MATERIAL TO PROCESS:

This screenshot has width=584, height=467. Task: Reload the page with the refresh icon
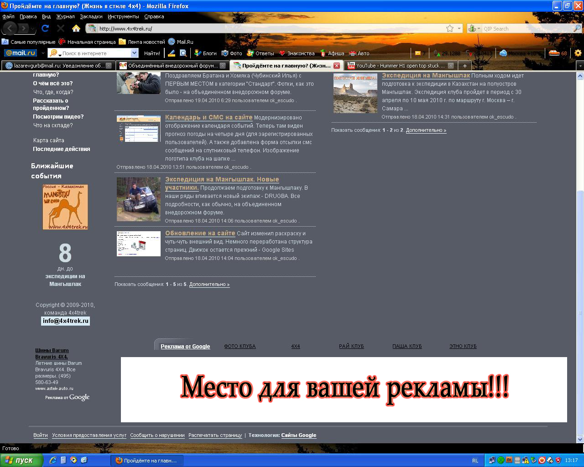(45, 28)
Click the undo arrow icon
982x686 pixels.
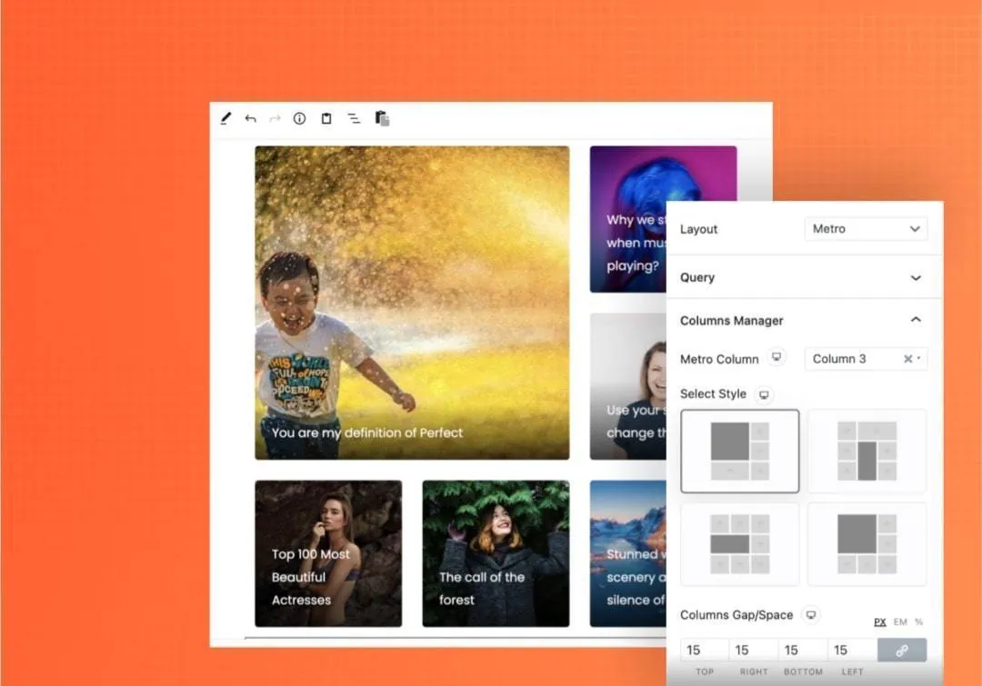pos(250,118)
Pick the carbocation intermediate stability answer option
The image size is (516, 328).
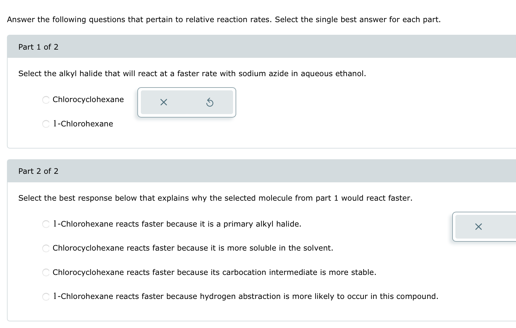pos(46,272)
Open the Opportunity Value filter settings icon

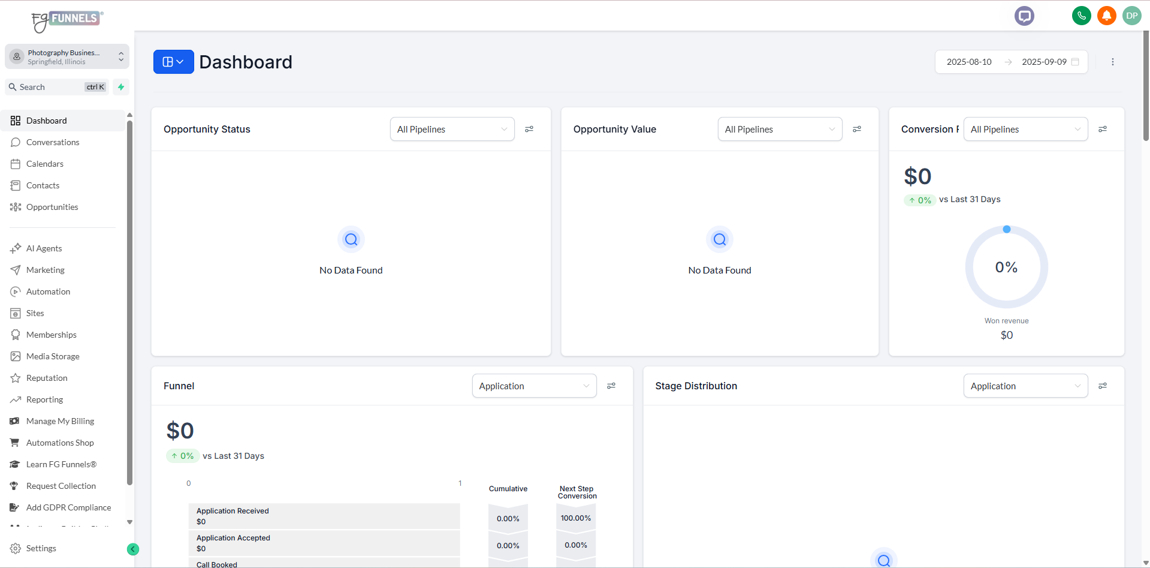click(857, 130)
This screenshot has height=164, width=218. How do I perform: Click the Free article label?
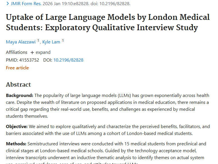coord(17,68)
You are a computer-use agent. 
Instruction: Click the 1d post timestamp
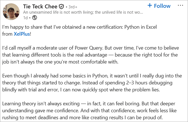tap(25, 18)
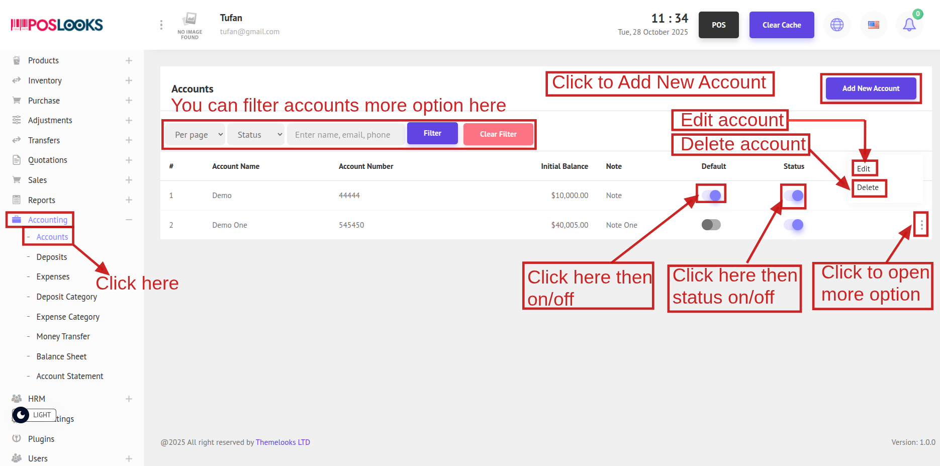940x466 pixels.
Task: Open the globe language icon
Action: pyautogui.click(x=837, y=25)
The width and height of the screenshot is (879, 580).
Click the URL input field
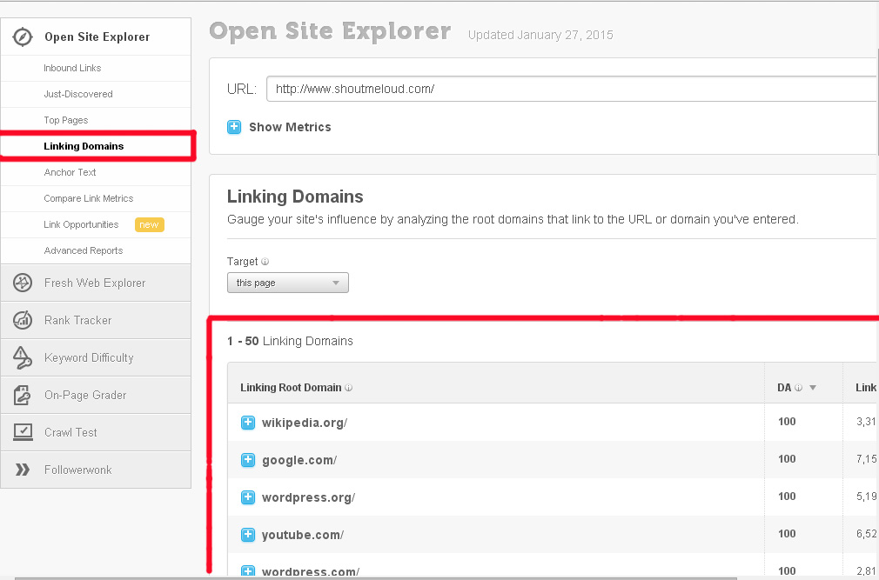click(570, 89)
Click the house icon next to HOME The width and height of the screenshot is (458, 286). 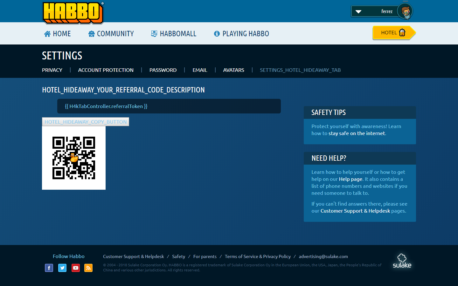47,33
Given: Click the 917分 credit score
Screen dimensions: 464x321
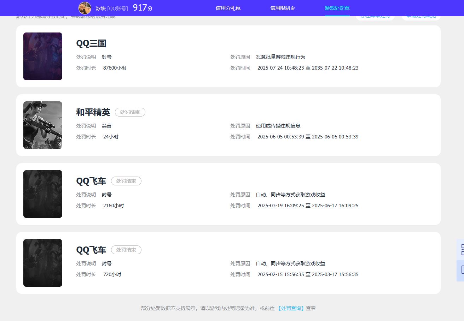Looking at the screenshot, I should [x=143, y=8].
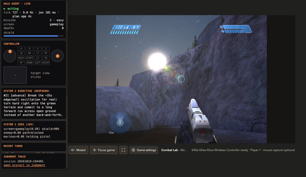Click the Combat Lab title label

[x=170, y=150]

...

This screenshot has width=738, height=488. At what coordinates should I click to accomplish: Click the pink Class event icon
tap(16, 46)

...

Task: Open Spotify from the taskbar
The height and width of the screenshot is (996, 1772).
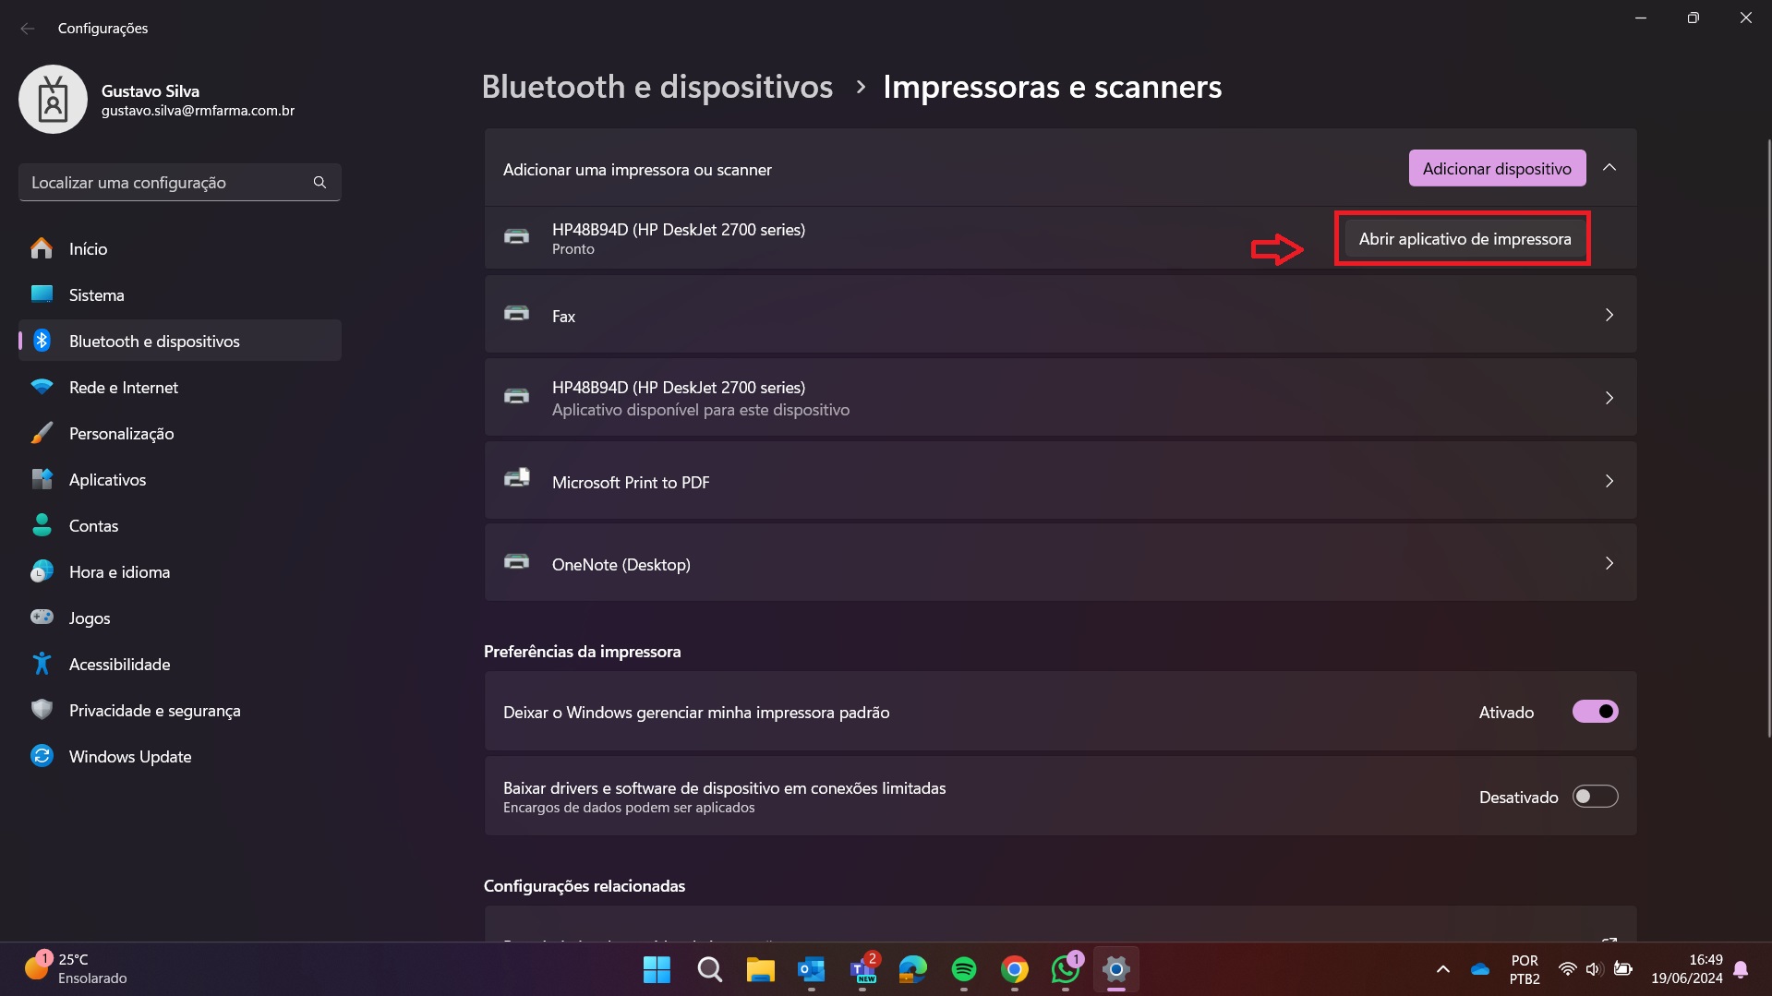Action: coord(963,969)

PROBLEM STATEMENT: Write down exactly what the lines above say, from the line holding "This screenshot has width=584, height=467." through the line holding "The width and height of the screenshot is (879, 580).", and nothing more. Do not copy the pictures.

THE ANSWER:
This screenshot has width=584, height=467. Task: Reload the page with the refresh icon
(45, 28)
Click the undo arrow icon
982x686 pixels.
pos(250,118)
Pick the carbocation intermediate stability answer option
The image size is (516, 328).
pos(46,272)
Open the Opportunity Value filter settings icon

click(857, 130)
This screenshot has height=164, width=218. How do I perform: Click the Free article label?
coord(17,68)
You are a computer-use agent. 
Instruction: Click the 1d post timestamp
tap(25, 18)
940x466 pixels.
Task: Open the globe language icon
Action: pyautogui.click(x=837, y=25)
The width and height of the screenshot is (879, 580).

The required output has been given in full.